Der Gedanke einer neuen Staatsordnung ist aber zum erstenmal im Siebzehnerausschuß des erweiterten Bundestags von Dahlmann in eine politisch besprechbare Form gebracht worden, und der Maßstab, sowie die Absicht eines deutschen Einheitsstaates war im neunzehnten Jahrhundert nirgends systematisch und grundlegend angekündigt worden, wie in dem Verfassungsentwurf, welchen die siebzehn Vertrauensmänner, wenn auch nur mit kleiner Majorität dem Bundestage übergaben und zur Annahme empfahlen. Hier war das Kaisertum, hier war ein einheitliches Heer, eine Reichsgewalt, welche ausschließlich über Kriegswesen, Diplomatie, Handels-, Zoll- und Verkehrswesen unter der Mitwirkung eines aus dem allgemeinen gleichen Stimmrecht hervorgegangenen Parlament verfügte. Der geniale Wurf war darin zu sehen, daß der Ausschluß Österreichs und die Notwendigkeit der Übertragung der höchsten Würde und Machtstellung des Reiches auf das preußische Königtum, wenn nicht statutarisch gefordert, doch greifbar vorausgesezt wurde.

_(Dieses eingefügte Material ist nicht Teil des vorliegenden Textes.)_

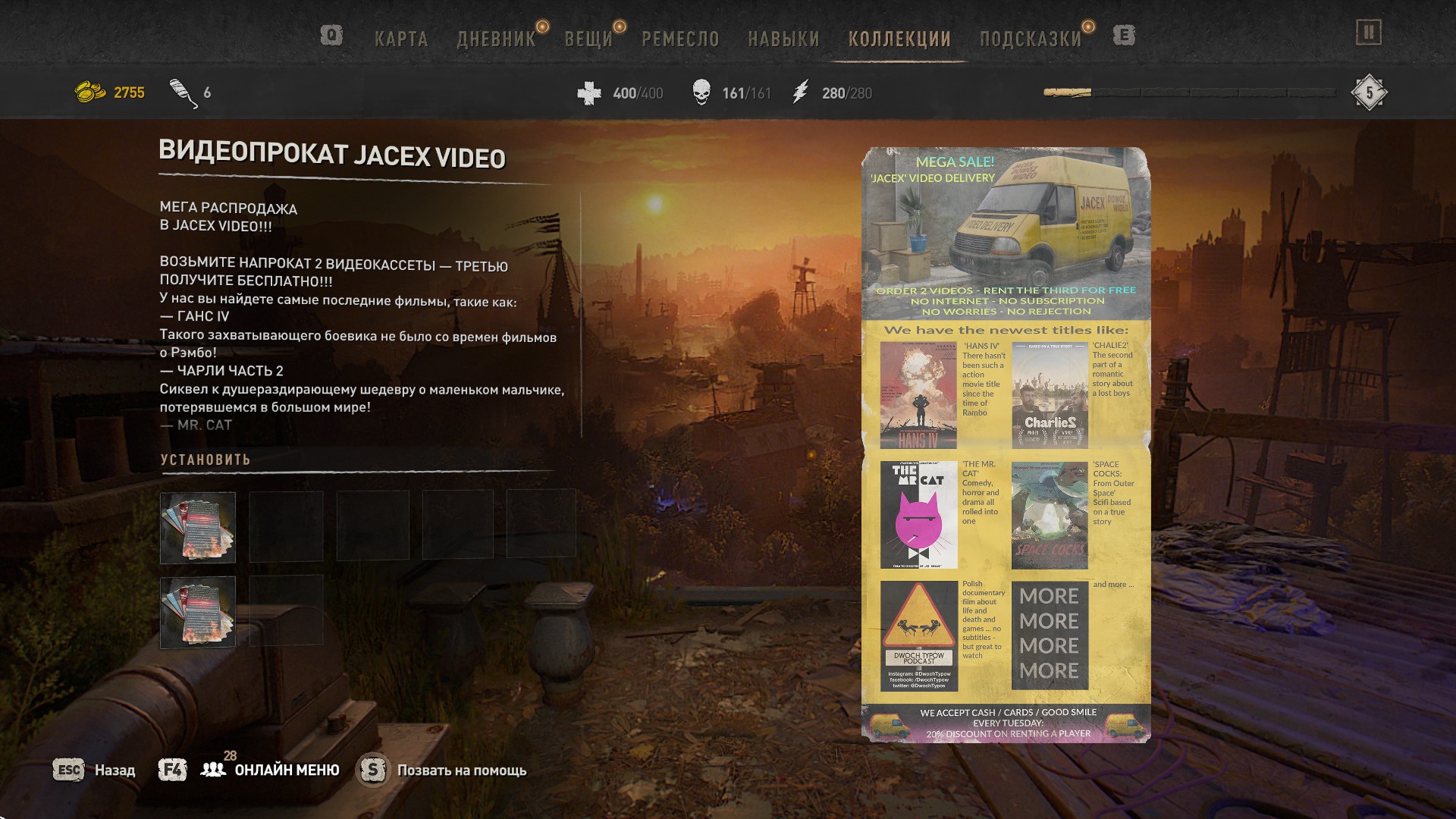Open the Вещи inventory tab
This screenshot has height=819, width=1456.
(588, 39)
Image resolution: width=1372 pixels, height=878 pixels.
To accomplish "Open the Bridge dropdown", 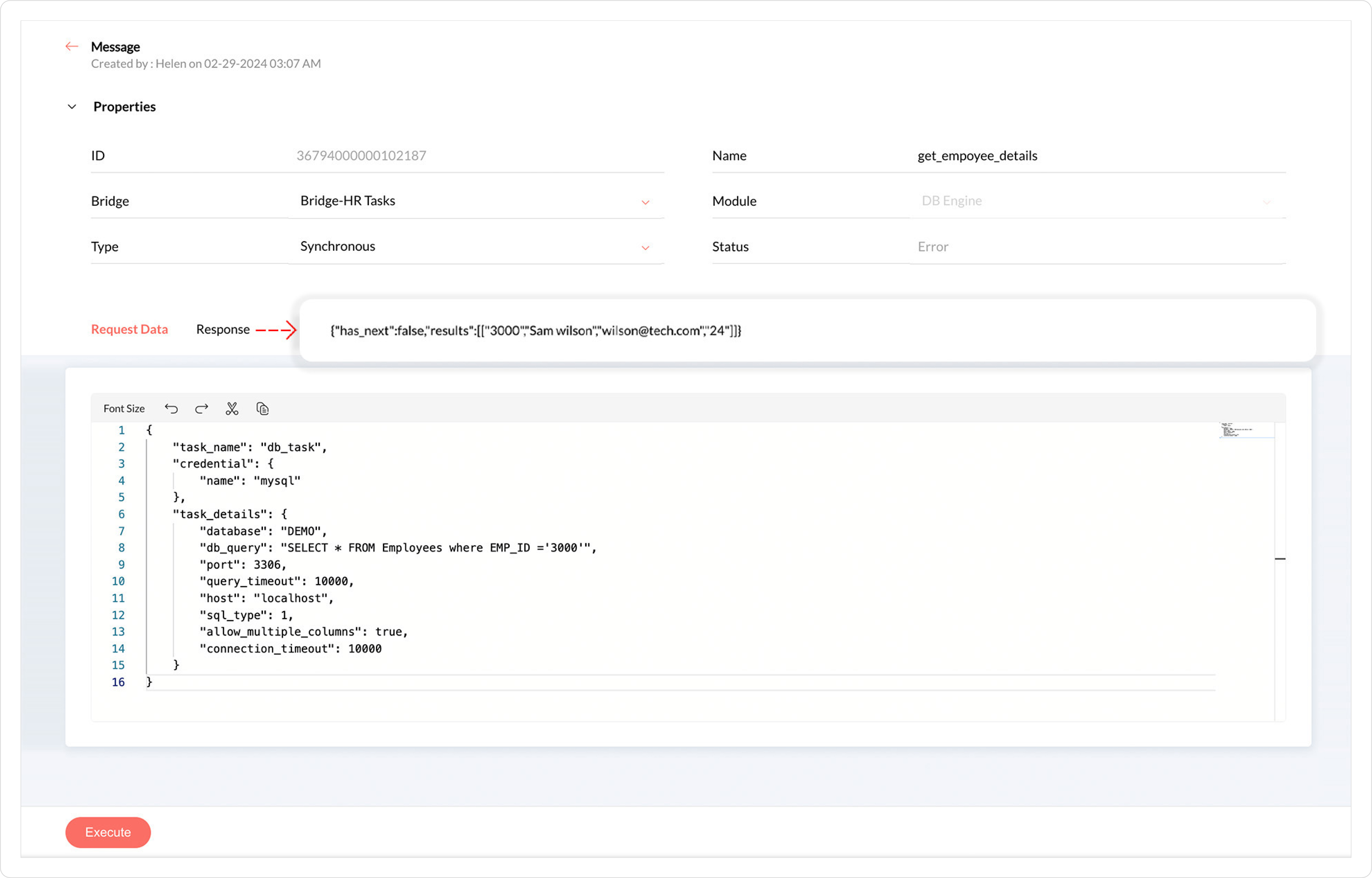I will 645,202.
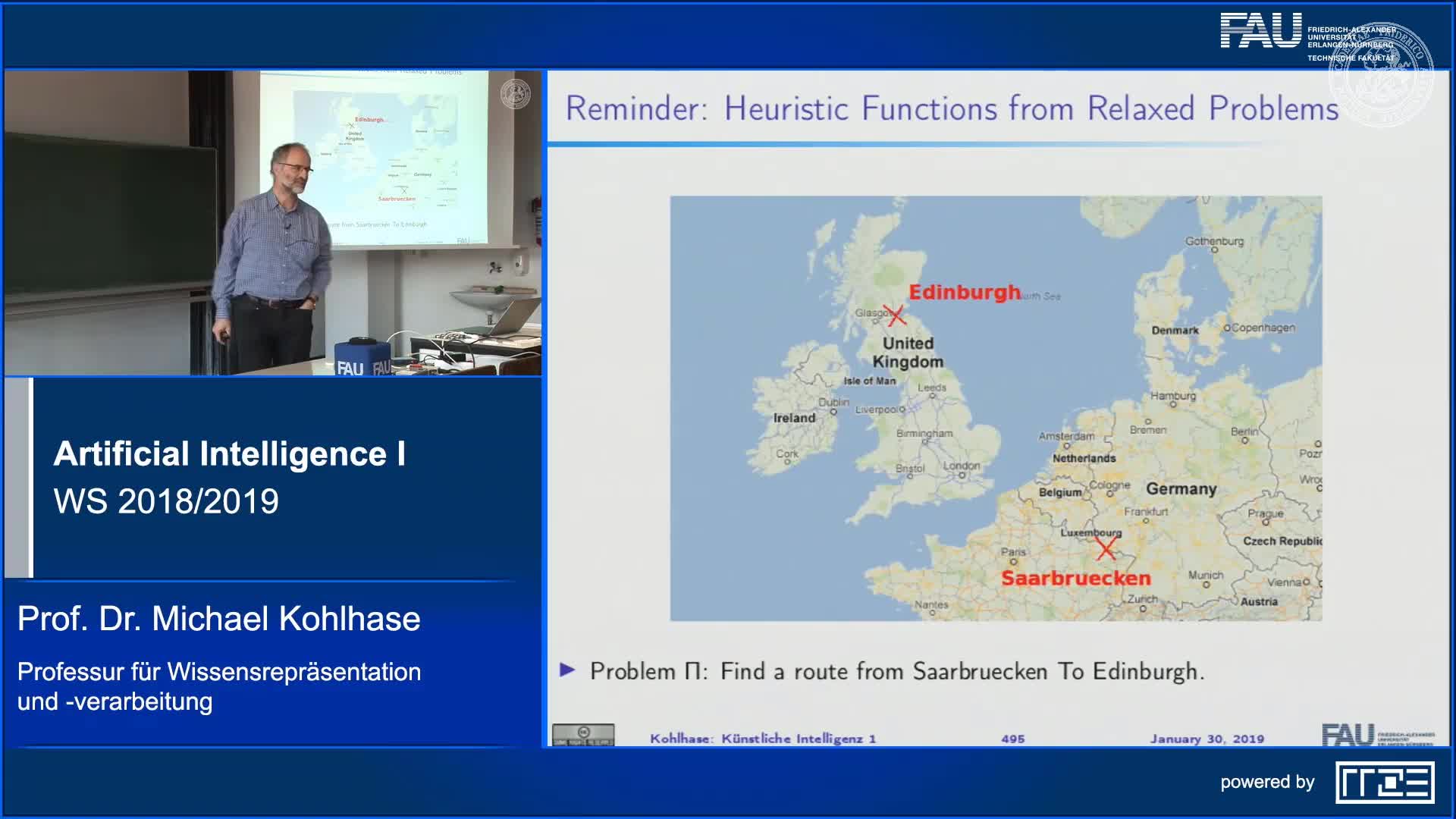Click the small FAU logo in slide footer
This screenshot has height=819, width=1456.
(1348, 734)
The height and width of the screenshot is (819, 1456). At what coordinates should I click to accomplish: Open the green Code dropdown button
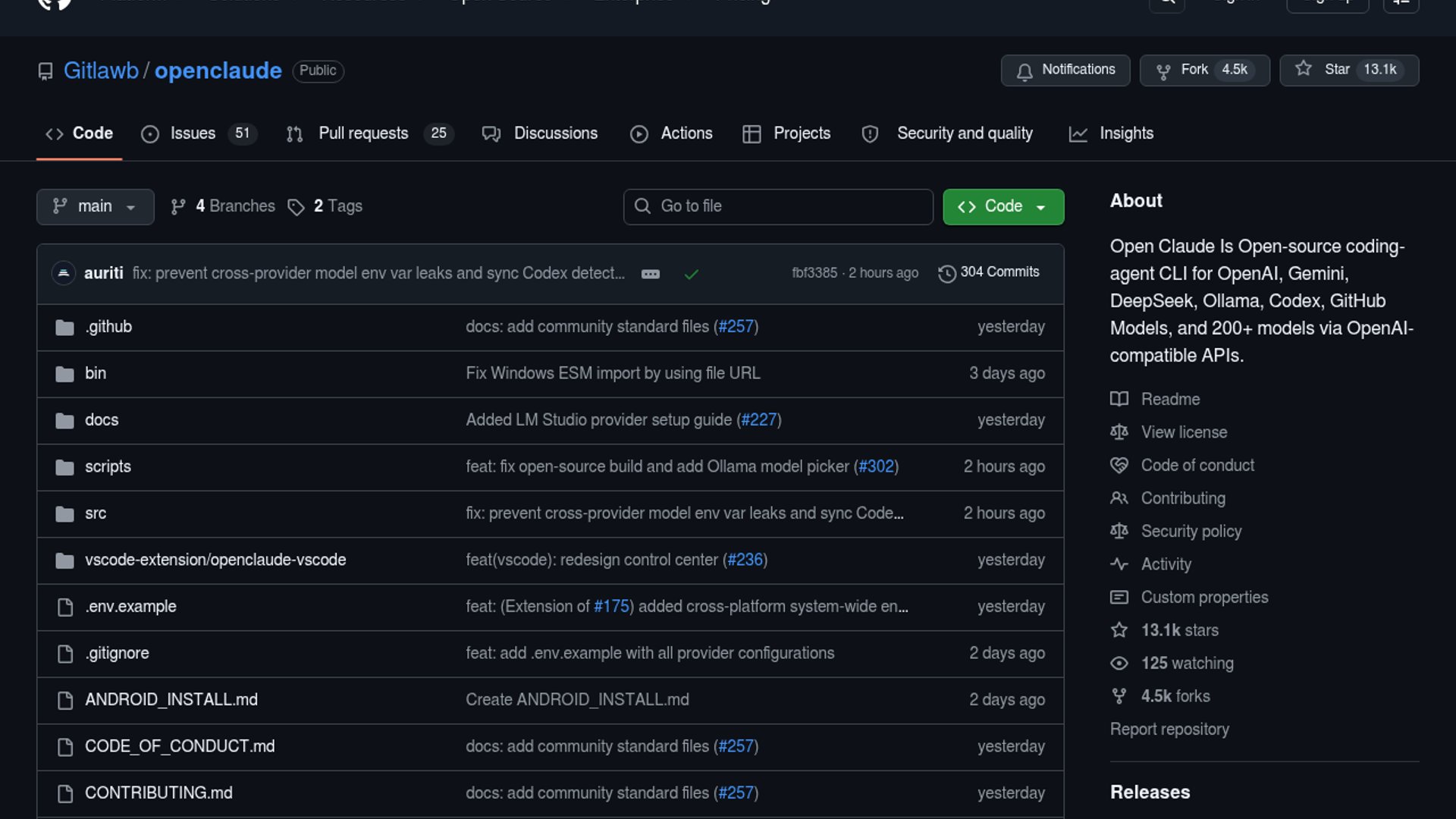(1003, 206)
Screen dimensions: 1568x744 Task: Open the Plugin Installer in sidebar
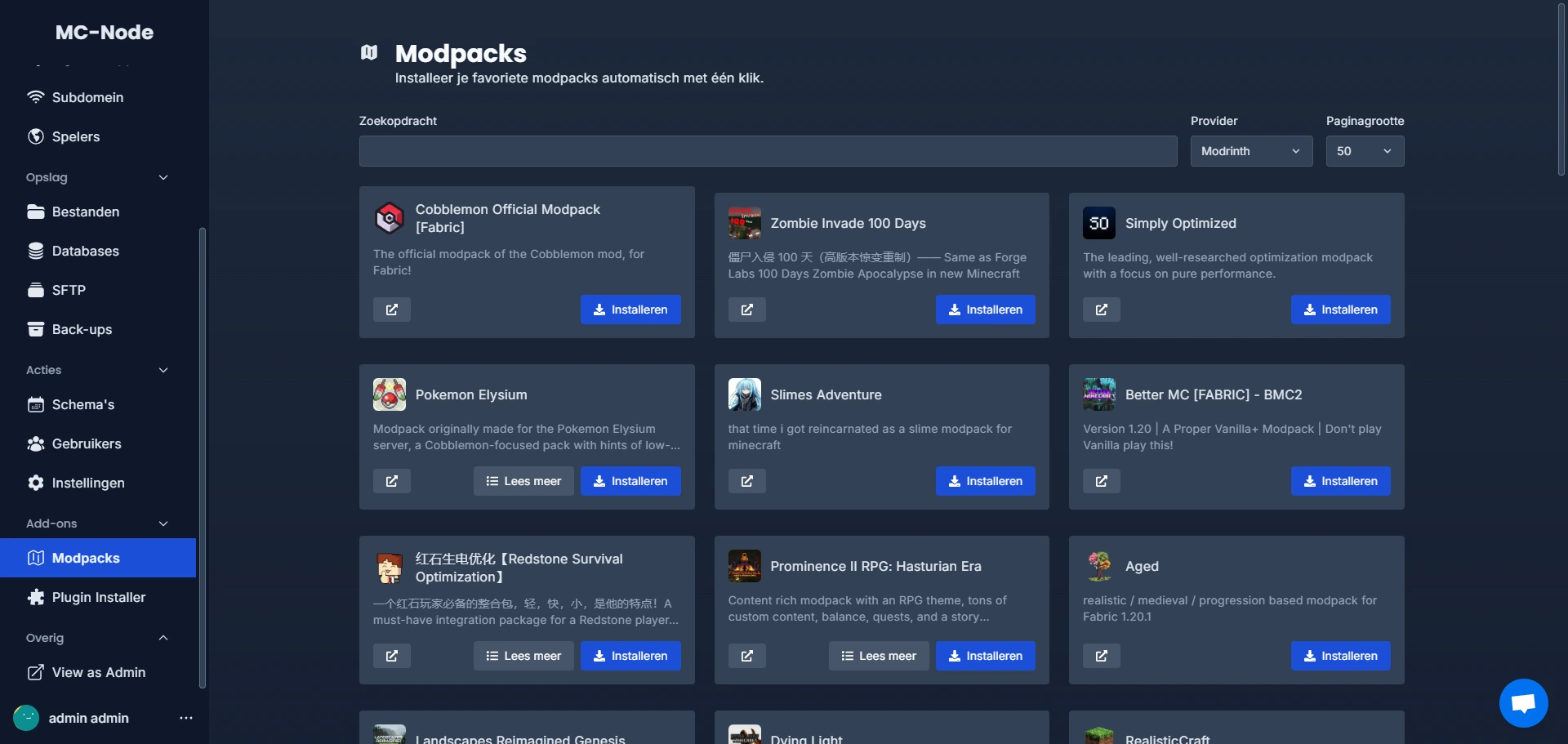(x=98, y=597)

Daß der Entwurf nicht zur Ausführung, selbst nicht zur Verhandlung weder im Bundestag noch in der konstituierenden Nationalversammlung kam, mindert nicht seine Bedeutung, weil alle Fragen, die für die nachträgliche, wirkliche Kaiser und Reichsgründung entscheidend geworden sind, hier durchaus und zwar embryonisch festgestellt sind, und weil der Entwurf auch von Fürsten und Regierungen vom ersten Augenblick an so angesehen wurde, daß man dazu Stellung nehmen mußte und eine Stellung nahm. Als erstes Ergebnis des klar ausgesprochenen Programms

« ZurückWeiter »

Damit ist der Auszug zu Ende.